> What is being asked:
Please render the rows between the line holding "This screenshot has height=522, width=680." and the line holding "tap(656, 382)", inclusive, as a two-column CSV with the headers "text" and "answer", one line per row. Put each field in double quotes and turn any line breaks inside it into spaces.
** start Input for this task **
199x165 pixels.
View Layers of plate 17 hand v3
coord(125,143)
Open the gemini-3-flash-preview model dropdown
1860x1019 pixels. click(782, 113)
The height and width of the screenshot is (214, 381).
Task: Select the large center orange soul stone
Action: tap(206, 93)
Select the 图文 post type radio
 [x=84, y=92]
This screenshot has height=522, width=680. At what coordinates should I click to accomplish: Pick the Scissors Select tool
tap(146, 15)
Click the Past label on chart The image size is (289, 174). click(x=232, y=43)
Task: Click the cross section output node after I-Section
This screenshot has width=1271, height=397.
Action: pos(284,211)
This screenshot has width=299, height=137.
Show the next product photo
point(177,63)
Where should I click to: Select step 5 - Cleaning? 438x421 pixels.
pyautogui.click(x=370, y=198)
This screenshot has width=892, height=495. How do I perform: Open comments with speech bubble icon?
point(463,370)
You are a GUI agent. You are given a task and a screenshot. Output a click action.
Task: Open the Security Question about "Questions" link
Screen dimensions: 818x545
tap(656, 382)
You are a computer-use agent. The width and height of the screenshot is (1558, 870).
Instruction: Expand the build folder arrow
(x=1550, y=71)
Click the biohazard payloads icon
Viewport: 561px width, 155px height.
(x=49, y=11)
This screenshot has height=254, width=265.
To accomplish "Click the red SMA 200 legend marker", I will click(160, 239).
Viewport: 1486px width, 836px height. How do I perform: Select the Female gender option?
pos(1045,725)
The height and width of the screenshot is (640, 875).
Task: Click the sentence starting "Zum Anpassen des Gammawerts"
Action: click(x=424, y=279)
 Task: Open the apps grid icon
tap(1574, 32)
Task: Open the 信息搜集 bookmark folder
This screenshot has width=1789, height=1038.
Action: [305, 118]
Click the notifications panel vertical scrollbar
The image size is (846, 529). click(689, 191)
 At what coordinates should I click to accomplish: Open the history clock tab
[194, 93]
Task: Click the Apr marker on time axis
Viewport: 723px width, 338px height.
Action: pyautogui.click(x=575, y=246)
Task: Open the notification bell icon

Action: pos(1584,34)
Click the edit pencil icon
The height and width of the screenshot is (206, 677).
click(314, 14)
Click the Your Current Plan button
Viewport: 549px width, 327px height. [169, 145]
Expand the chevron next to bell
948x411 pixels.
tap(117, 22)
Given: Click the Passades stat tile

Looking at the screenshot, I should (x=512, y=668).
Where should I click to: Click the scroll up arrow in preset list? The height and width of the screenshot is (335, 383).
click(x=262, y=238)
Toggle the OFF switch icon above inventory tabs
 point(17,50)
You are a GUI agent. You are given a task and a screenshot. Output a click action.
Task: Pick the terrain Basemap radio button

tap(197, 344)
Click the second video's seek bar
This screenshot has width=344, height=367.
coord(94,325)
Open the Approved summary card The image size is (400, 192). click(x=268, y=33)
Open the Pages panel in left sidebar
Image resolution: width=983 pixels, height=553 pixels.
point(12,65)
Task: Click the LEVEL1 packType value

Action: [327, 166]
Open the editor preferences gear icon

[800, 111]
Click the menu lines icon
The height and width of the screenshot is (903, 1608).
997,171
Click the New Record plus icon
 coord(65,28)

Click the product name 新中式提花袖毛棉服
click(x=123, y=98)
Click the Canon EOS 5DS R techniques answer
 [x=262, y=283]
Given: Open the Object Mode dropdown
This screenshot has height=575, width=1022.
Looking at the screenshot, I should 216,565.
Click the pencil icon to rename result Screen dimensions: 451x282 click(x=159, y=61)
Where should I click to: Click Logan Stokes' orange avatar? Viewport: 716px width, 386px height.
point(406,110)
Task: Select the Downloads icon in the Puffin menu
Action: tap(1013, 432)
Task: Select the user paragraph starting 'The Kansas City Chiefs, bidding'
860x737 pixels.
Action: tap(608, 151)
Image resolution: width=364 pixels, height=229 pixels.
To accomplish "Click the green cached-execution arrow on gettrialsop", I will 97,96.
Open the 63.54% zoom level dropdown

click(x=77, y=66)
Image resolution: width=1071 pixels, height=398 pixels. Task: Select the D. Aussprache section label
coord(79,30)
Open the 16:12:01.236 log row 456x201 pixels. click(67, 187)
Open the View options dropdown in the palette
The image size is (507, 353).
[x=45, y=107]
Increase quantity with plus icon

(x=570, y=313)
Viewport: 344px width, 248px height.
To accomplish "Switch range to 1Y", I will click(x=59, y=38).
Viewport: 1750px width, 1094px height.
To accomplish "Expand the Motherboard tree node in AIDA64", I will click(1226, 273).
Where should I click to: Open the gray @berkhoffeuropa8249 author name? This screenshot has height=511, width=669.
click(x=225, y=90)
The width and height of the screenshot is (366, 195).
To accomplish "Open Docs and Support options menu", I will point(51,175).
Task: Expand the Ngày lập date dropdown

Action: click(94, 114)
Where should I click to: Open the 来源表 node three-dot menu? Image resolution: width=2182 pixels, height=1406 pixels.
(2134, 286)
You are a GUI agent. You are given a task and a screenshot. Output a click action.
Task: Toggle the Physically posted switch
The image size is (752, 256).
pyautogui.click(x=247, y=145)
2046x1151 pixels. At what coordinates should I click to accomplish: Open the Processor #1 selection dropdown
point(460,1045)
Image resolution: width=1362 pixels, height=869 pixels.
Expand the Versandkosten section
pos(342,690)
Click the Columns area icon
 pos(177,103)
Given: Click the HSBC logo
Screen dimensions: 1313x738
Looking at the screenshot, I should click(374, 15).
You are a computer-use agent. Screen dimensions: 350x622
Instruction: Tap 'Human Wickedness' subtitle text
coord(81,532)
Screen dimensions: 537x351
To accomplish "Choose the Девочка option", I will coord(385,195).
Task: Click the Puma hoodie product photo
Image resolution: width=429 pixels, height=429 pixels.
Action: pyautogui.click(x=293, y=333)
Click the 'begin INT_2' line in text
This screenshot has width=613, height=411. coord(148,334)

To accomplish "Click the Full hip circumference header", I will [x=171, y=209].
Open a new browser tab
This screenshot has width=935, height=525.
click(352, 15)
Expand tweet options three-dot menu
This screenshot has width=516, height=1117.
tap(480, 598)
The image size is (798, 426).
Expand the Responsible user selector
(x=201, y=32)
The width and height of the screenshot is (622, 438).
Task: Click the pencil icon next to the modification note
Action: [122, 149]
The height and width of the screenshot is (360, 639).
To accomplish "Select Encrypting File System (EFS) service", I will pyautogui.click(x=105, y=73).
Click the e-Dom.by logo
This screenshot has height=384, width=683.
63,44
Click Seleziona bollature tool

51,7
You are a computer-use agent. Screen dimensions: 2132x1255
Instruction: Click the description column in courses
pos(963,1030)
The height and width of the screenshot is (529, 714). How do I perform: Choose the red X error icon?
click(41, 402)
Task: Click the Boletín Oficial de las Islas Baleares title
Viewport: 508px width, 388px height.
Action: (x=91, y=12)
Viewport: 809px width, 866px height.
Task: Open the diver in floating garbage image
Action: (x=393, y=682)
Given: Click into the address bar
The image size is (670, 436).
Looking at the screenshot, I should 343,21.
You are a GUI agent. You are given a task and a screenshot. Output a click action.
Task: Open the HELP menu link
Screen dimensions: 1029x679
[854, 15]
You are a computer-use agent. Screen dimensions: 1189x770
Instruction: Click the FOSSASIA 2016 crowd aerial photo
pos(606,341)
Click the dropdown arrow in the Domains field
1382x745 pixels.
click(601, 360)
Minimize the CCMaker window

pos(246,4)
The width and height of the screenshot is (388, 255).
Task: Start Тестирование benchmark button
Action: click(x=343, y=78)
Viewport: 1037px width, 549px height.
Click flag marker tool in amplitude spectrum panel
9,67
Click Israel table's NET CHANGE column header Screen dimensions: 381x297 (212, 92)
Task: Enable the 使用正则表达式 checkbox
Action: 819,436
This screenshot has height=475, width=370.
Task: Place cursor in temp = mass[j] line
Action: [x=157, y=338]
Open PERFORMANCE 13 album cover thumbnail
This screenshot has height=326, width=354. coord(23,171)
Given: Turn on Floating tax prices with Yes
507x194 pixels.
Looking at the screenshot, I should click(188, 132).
** end Input for this task **
> The answer:
text,answer
"This screenshot has height=522, width=680. At what coordinates should I click to accomplish: Pick the Scissors Select tool","tap(146, 15)"
"Click the Past label on chart The image size is (289, 174).","click(x=232, y=43)"
"Task: Click the cross section output node after I-Section This screenshot has width=1271, height=397.","Action: pos(284,211)"
"This screenshot has width=299, height=137. Show the next product photo","point(177,63)"
"Where should I click to: Select step 5 - Cleaning? 438x421 pixels.","pyautogui.click(x=370, y=198)"
"This screenshot has width=892, height=495. How do I perform: Open comments with speech bubble icon?","point(463,370)"
"You are a GUI agent. You are given a task and a screenshot. Output a click action. Task: Open the Security Question about ""Questions"" link Screen dimensions: 818x545","tap(656, 382)"